A crise nos transportes públicos do Rio parece estar longe de encontrar uma luz no fim do túnel em se tratando da Supervia. Como se não bastassem queixas de usuários por atrasos praticamente diários na operação dos trens provocados por furtos de equipamentos de sinalização, a Mitsui (acionista majoritária da concessionária) informou ao estado não ter mais interesse de prosseguir no negócio. A avaliação é que as contas não fecham, apesar de hoje a empresa cobrar uma das maiores tarifas do país (R$ 7,40) e ainda receber subsídios do estado para viagens pelo Bilhete Único Intermunicipal (R$ 5).
Mesmo diante das incertezas, Floriano Azevedo Marques, especialista em contratos de concessão e professor de direito administrativo da Universidade de São Paulo (USP), não vê risco para o usuário ficar sem transporte se o estado demorar a encontrar um substituto para a Supervia:
— O concessionário não tem prerrogativa de paralisar ou piorar o serviço devido ao desequilíbrio do contrato — explica Floriano. — Sobre a rescisão, existem dois caminhos. Pode haver um acordo entre as partes, ou o concessionário pode requerer a rescisão judicialmente. Isso porque não se pode obrigá-lo a seguir na prestação do serviço tendo prejuízo.
O problema maior, avaliam os especialistas, está no modelo de concessão do transporte público carioca. Por isso, diz o economista Claudio Fristchak, encontrar um novo parceiro para operar os trens metropolitanos, não será fácil:
— Todo o sistema metroferroviário do país sofreu e ainda sofre com queda de demanda de passageiros com a pandemia da Covid 19. No caso do Rio, há outra dificuldade para manter uma operação equilibrada. Como não há integração tarifária, os custos operacionais são maiores.
E não é só isso. Para o engenheiro Marcus Quintella, diretor da FGV Transportes, a complexidade da segurança pública no Estado é outro agravante.
— A operação dos trens do Rio também enfrenta dificuldades por problemas que o Estado não consegue resolver. Existe um sério problema de segurança pública que se reflete na qualidade dos serviços prestados. Isso é visível, por exemplo, quando o sistema opera com atrasos devido a furtos constantes de equipamentos da rede — avaliou
Quem assumir a concessão terá que administrar um sistema formado por 270 quilômetros de trilhos que cobre 12 cidades da Região Metropolitana, entre as quais Rio de Janeiro, Duque de Caxias e Nova Iguaçu. Ao todo, o sistema conta com 104 estações e cinco ramais nos quais operam 201 trens. Pelas bases da concessão, todo esse patrimônio tem que ser devolvido ao estado ao término do contrato.
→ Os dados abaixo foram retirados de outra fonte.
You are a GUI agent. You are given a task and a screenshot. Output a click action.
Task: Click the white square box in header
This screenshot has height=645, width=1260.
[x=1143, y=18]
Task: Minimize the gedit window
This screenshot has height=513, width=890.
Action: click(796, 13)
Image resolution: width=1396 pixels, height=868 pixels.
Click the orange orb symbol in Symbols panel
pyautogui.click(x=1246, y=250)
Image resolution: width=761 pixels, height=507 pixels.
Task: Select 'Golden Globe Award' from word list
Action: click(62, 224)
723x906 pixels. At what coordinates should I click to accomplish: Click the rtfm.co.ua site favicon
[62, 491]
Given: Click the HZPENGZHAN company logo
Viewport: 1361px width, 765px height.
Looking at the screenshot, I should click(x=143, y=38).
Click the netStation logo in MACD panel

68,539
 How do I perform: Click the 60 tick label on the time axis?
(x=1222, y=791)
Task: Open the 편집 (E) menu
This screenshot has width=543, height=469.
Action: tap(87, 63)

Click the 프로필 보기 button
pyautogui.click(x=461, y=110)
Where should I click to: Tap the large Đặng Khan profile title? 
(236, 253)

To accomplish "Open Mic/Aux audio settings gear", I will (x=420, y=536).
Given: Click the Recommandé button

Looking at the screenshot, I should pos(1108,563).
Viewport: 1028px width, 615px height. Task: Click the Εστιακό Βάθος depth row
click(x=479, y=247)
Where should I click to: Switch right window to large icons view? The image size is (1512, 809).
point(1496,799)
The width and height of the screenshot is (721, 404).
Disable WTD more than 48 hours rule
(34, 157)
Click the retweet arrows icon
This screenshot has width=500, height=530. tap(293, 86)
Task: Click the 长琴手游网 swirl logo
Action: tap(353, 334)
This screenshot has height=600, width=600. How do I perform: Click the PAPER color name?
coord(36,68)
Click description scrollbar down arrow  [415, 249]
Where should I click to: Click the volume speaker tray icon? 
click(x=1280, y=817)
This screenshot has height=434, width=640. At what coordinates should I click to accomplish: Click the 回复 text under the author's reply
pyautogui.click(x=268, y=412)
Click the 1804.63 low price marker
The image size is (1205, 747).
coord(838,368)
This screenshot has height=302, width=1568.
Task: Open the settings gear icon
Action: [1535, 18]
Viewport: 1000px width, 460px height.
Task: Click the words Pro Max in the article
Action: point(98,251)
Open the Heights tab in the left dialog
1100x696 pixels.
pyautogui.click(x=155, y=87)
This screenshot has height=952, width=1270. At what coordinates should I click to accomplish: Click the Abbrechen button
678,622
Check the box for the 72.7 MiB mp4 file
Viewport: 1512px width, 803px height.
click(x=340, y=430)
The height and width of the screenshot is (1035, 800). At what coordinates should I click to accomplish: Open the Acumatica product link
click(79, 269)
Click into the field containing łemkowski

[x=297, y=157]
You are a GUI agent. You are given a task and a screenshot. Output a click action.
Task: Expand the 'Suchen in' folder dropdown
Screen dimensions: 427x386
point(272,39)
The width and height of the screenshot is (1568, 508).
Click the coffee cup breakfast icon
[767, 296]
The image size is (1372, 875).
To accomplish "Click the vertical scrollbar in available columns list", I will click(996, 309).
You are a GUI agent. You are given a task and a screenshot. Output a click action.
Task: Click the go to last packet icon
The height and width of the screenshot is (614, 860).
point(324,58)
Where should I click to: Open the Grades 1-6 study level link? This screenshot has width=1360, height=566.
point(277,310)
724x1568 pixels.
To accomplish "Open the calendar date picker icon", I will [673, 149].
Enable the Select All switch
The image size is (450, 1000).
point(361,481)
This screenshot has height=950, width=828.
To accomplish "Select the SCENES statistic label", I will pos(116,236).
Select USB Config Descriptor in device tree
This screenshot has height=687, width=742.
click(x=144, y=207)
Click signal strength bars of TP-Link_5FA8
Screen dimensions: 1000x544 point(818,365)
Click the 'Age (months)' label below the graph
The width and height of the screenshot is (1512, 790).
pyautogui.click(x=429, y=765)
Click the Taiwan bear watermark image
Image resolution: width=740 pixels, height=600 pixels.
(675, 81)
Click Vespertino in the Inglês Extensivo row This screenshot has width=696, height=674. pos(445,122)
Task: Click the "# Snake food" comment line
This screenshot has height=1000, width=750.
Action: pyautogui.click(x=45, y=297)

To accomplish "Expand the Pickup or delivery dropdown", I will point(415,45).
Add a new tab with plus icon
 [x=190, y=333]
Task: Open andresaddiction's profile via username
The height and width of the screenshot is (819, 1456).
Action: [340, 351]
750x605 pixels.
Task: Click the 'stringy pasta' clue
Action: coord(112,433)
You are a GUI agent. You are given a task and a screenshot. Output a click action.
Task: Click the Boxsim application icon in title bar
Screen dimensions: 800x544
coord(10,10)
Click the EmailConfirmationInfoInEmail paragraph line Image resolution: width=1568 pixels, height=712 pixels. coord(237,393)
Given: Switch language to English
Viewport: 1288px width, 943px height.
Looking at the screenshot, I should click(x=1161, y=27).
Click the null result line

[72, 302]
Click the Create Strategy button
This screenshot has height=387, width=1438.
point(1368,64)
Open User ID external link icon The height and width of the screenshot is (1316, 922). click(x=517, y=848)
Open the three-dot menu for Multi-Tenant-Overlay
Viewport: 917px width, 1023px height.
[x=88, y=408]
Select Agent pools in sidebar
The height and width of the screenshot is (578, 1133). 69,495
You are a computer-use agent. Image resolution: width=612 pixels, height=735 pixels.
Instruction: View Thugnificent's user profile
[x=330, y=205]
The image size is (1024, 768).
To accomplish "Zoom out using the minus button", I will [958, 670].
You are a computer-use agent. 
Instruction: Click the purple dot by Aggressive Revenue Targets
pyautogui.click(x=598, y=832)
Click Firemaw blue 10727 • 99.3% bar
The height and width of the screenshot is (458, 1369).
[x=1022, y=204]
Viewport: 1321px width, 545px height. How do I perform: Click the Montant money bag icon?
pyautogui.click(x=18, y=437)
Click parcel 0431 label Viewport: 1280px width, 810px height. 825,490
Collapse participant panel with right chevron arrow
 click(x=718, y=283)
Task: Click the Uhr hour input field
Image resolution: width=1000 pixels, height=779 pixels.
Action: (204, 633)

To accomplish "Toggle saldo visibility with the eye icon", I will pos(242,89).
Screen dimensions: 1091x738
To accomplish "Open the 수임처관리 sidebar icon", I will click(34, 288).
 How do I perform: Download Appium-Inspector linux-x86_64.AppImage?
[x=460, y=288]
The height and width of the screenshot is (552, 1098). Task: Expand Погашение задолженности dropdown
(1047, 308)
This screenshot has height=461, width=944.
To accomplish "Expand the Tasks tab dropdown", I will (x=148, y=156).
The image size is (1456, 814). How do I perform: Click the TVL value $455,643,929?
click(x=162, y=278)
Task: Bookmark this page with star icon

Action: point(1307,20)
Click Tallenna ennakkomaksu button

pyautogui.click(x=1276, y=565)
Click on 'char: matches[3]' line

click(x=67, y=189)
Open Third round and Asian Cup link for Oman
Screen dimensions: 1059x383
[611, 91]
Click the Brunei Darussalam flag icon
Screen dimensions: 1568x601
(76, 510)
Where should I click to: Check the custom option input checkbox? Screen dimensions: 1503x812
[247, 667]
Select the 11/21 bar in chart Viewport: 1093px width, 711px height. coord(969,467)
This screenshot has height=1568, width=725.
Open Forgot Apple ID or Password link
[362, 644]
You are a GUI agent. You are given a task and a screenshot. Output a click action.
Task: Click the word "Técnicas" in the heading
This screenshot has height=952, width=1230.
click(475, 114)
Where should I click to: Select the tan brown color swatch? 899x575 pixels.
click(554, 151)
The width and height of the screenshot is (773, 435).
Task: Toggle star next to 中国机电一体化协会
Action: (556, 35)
Hoje, os trens da Supervia transportam cerca de 320 mil passageiros por dia. O movimento está bem abaixo do período pré-pandemia (650 mil). E bem longe dos 1,2 milhões de usuários que chegou a transportar nos anos 1980, quando a operação ainda era pública.
A Supervia Concessionária de Transportes Ferroviários S./A, controlada por um grupo espanhol, assumiu a operação em 1º de novembro de 1998, numa malha ferroviária que ligava 11 municípios da Região Metropolitana do Rio. Neste momento, o contrato era pelo prazo de 25 anos. Em julho daquele ano, o consórcio comprou o direito de assumir a Companhia Fluminense de Trens Urbanos (Flumitrens) por R$ 280 milhões, um ágio de 671,42% no leilão.
O contrato teve como contrapartida o investimento de R$ 177 milhões em reformar e ampliação do sistema. Em cinco anos, a capacidade de transporte diário de 300 mil para dois milhões de passageiros. Na época, o gasto mensal do governo era de R$ 60 milhões para cobrir o déficit operacional.
Quatro dias após assumir o serviço, a Supervia já tinha registrado quatro acidentes, um deles com o descarrilamento de vagões com 800 passageiros a bordo. Na época, a empresa disse que apenas 10% dos 200 quilômetros da malha da rede até então ofereciam total segurança.
Em fevereiro deste ano, o valor da passagem subiu de R$ 7 para R$ 7,40, ajuste previsto no contrato de concessão. Ao mesmo tempo, o governo do Estado subsidia uma diferença de R$ 2,40 por passagem para segurar a tarifa nos atuais R$ 5, através da tarifa social para os passageiros habilitados no Bilhete Único Intermunicipal (BUI), implementação já prevista no Regime de Recuperação Fiscal e na Lei Orçamentária de 2022, como política pública de redução do impacto do aumento tarifário na população.
A vigência da renovação da concessão, assinada em novembro de 2010, começaria a contar a partir de 31 de outubro de 2023, caso o contrato não fosse interrompido.